Task to complete: When the line with "Click the Wubi" appears below, start repeating lines exactly, and keep going through the line with "Given: Delete the Brooklyn Central route"; add nothing outside that span.

Data provided:
>>

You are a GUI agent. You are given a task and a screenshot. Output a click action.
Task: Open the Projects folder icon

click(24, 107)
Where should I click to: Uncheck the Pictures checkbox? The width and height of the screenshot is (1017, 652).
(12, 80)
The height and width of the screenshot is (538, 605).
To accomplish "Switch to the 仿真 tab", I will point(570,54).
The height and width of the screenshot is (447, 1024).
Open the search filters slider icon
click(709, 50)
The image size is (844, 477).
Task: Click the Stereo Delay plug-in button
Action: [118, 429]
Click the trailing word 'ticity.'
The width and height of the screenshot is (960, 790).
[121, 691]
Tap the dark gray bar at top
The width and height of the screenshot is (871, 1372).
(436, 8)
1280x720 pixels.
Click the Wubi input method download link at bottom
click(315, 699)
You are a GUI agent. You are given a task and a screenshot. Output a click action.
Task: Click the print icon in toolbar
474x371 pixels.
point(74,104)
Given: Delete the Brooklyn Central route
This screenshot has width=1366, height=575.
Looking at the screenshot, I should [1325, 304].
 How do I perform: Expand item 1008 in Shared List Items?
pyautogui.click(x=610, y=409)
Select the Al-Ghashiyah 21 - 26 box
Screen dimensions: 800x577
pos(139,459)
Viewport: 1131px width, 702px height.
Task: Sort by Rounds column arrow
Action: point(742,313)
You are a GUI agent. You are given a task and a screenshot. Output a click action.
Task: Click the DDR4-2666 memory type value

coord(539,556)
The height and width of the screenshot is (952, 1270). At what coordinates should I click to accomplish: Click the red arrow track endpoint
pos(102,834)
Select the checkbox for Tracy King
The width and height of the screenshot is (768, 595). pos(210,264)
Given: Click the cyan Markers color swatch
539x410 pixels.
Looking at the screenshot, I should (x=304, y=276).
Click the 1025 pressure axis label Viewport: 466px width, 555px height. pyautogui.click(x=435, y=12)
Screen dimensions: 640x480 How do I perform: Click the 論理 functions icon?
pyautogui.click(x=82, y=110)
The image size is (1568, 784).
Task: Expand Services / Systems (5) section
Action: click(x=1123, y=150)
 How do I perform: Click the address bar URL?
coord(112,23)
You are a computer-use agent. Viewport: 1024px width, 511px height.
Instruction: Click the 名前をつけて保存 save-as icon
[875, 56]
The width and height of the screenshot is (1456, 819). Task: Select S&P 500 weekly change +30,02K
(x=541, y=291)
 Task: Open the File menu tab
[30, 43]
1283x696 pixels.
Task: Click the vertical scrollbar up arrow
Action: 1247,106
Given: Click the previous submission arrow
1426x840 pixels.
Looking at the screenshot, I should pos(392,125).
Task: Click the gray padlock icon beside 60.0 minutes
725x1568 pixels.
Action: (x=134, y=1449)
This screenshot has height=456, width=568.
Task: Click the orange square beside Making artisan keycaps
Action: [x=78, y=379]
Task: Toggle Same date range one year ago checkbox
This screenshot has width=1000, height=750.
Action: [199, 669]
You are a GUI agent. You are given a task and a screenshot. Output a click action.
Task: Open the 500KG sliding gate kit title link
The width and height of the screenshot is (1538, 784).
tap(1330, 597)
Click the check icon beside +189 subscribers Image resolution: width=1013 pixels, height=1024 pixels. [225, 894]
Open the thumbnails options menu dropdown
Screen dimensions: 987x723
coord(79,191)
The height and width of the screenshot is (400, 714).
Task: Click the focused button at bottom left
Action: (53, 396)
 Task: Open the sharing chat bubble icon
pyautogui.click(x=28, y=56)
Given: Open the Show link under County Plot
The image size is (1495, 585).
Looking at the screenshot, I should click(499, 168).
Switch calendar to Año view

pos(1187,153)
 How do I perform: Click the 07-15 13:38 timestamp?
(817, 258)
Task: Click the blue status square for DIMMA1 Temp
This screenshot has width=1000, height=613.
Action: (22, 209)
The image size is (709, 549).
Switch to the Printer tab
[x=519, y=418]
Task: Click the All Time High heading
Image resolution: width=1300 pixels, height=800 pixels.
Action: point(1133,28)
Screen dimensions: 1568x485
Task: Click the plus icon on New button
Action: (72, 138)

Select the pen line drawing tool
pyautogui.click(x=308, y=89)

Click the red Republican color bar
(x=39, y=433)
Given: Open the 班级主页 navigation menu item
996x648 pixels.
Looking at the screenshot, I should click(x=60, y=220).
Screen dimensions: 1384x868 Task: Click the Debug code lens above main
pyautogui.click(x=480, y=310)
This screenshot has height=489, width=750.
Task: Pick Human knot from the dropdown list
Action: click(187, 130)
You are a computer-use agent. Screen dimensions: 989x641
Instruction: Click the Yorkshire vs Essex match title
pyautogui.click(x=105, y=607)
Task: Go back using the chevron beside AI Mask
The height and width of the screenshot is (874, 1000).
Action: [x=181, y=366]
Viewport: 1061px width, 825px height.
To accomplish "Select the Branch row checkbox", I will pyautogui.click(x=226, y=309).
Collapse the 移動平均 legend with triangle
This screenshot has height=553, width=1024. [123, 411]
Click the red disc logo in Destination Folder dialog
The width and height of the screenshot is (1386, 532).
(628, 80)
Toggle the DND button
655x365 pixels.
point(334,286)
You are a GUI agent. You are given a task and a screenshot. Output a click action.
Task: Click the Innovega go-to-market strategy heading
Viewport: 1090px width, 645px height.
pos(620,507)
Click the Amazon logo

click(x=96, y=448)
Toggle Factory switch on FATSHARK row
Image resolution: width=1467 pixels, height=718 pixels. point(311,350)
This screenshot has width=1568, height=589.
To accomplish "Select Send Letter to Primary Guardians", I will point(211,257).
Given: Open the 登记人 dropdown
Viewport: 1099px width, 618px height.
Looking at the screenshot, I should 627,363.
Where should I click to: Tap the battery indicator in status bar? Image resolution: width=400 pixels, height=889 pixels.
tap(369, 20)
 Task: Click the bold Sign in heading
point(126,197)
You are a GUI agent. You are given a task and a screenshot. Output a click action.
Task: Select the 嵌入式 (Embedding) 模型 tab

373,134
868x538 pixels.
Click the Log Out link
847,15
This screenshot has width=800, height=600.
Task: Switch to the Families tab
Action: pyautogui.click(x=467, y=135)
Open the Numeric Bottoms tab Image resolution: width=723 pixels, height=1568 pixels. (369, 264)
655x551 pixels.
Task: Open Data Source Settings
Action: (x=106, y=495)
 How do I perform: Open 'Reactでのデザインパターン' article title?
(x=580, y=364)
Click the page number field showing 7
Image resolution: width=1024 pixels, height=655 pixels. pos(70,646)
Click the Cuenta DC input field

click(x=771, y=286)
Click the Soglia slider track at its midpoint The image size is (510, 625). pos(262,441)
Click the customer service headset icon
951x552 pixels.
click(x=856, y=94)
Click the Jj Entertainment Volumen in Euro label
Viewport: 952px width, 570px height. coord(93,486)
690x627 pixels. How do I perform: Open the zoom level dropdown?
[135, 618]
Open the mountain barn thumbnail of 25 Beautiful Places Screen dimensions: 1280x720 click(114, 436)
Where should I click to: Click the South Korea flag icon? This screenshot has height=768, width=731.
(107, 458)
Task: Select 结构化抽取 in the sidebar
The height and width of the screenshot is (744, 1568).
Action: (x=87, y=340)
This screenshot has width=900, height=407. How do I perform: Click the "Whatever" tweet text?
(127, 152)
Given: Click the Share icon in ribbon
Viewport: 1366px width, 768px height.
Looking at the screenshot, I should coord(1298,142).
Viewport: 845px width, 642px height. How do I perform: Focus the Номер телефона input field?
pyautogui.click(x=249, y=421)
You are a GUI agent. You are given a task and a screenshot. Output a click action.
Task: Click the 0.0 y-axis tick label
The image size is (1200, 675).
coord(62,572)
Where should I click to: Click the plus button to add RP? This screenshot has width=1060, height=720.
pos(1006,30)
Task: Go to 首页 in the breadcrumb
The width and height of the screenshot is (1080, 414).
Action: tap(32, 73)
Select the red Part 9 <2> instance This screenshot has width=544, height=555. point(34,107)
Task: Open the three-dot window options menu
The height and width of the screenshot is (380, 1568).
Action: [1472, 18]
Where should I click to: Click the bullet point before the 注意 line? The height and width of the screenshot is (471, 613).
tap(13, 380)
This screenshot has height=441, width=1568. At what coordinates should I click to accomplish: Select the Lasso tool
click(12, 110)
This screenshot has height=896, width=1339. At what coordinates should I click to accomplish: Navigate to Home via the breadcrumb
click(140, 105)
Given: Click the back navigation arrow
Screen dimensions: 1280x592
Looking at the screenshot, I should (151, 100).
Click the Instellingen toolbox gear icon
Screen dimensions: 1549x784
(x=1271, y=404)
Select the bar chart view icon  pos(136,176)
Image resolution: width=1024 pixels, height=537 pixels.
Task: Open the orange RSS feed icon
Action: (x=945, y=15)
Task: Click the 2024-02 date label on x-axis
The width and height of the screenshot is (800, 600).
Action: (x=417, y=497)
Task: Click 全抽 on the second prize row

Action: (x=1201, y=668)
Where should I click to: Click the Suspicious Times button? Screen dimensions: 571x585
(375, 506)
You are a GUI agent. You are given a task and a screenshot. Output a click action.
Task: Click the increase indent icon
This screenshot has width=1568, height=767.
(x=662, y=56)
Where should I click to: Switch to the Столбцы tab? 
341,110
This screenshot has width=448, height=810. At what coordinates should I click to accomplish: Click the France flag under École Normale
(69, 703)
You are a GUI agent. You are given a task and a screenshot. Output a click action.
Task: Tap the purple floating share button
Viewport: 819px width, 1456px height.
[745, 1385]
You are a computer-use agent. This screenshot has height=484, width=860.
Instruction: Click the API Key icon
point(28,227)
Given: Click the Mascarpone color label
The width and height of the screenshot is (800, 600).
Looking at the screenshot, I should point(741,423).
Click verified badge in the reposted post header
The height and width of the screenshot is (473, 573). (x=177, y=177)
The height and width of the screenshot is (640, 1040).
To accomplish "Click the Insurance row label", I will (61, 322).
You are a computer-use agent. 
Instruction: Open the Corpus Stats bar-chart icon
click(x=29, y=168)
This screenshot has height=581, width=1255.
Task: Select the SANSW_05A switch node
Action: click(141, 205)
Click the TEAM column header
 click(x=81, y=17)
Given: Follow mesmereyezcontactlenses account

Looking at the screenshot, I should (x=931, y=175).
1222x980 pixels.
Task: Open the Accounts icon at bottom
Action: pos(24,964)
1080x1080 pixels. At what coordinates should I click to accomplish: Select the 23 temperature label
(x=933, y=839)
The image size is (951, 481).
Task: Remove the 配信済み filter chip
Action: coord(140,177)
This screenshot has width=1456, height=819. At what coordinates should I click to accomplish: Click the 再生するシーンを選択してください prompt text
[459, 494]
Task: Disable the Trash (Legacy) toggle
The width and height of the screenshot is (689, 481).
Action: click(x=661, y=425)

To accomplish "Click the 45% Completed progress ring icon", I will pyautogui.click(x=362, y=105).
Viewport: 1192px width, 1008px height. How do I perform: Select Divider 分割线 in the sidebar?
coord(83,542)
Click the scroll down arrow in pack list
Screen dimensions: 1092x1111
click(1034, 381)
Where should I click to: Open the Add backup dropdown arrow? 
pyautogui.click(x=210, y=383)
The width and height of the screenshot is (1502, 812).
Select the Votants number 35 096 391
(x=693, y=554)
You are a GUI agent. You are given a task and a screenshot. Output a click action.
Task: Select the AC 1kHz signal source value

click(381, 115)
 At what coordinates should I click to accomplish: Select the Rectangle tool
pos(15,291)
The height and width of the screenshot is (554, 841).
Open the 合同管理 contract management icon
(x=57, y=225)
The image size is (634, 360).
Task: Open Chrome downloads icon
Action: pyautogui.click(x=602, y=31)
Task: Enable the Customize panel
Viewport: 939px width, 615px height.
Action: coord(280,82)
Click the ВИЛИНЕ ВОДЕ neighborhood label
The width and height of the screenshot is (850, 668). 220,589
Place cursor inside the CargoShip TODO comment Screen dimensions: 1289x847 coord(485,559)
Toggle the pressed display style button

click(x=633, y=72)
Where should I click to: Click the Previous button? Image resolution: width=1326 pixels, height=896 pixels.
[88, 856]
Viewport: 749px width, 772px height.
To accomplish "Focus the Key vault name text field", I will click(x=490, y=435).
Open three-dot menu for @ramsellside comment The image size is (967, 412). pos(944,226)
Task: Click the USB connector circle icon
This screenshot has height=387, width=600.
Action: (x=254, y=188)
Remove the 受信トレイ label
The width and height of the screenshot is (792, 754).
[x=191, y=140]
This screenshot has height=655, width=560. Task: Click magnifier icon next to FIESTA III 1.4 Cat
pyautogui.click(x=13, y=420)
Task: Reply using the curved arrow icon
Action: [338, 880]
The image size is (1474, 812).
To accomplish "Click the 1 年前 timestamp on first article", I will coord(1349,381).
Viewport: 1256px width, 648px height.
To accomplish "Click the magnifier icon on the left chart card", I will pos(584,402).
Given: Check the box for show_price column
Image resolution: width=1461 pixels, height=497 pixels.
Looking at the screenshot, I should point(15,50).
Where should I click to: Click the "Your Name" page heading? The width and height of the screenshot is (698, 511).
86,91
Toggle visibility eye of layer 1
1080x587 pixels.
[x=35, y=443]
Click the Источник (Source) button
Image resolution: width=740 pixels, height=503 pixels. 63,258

<<

Task solution:
Click the Wubi input method download link at bottom
click(315, 699)
You are a GUI agent. You are given a task and a screenshot. Output a click action.
Task: Click the print icon in toolbar
474x371 pixels.
point(74,104)
Given: Delete the Brooklyn Central route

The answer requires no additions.